Für Spannung ist jedenfalls gesorgt. Denn bei den Titans steht die Woche der Wahrheit an. Nach den beiden Heimspielen reisen die Wuppertaler eine Woche später zum aktuellen Spitzenreiter SVG Lüneburg. „Diese drei Spiele müssen wir unbedingt gewinnen, um weiter oben mitzumischen“, sagt Grozer.

Denn nur wenn die Wuppertaler ganz oben dabei sind, will der Verein auch die Rückkehr in die erste Bundesliga angehen. Nur mitschwimmen und dann aufgrund der klammen Finanzen der anderen Vereine den Sprung nach oben zu schaffen, ist nicht die Ausrichtung der Titans.

Handicap für Grozer ist dabei am Wochenende der mögliche Ausfall des Punktesammlers Nummer eins, Peter Lyck. Ihn plagen Rückenprobleme. Im Trainingsspiel gegen Solingen (3:2) testete Grozer deshalb einige Alternativen. Möglicherweise übernimmt Daniel Sikorski den Diagonalpart von Lyck, der nach Möglichkeit für das vermeintlich schwerere Spiel am Sonntag geschont werden soll.
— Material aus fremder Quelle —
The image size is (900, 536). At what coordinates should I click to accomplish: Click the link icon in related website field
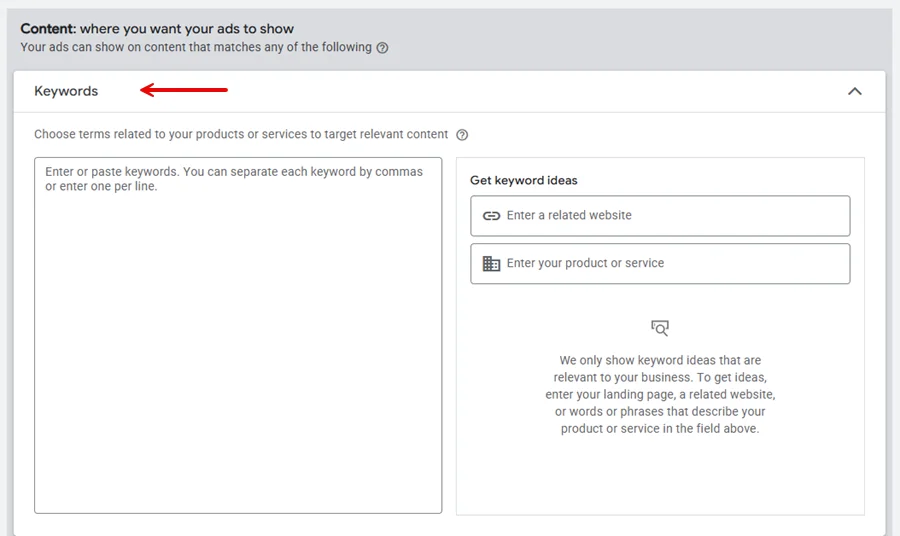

„Aber auch Kiel hat sich gesteigert, die sind nicht zu unterschätzen“, sagt Grozer, der auch um den erkälteten Libero Julian Stuhlmann bangt. Für alle Fälle hat Grozer die Turnschuhe dabei und könnte sich selbst aufstellen oder einwechseln. Im Test gegen Solingen spielte er Libero.

Allein das wäre schon einen Besuch der Bayer-Halle am Wochenende wert: „Hammer-Schorsch“ mal wieder in Aktion.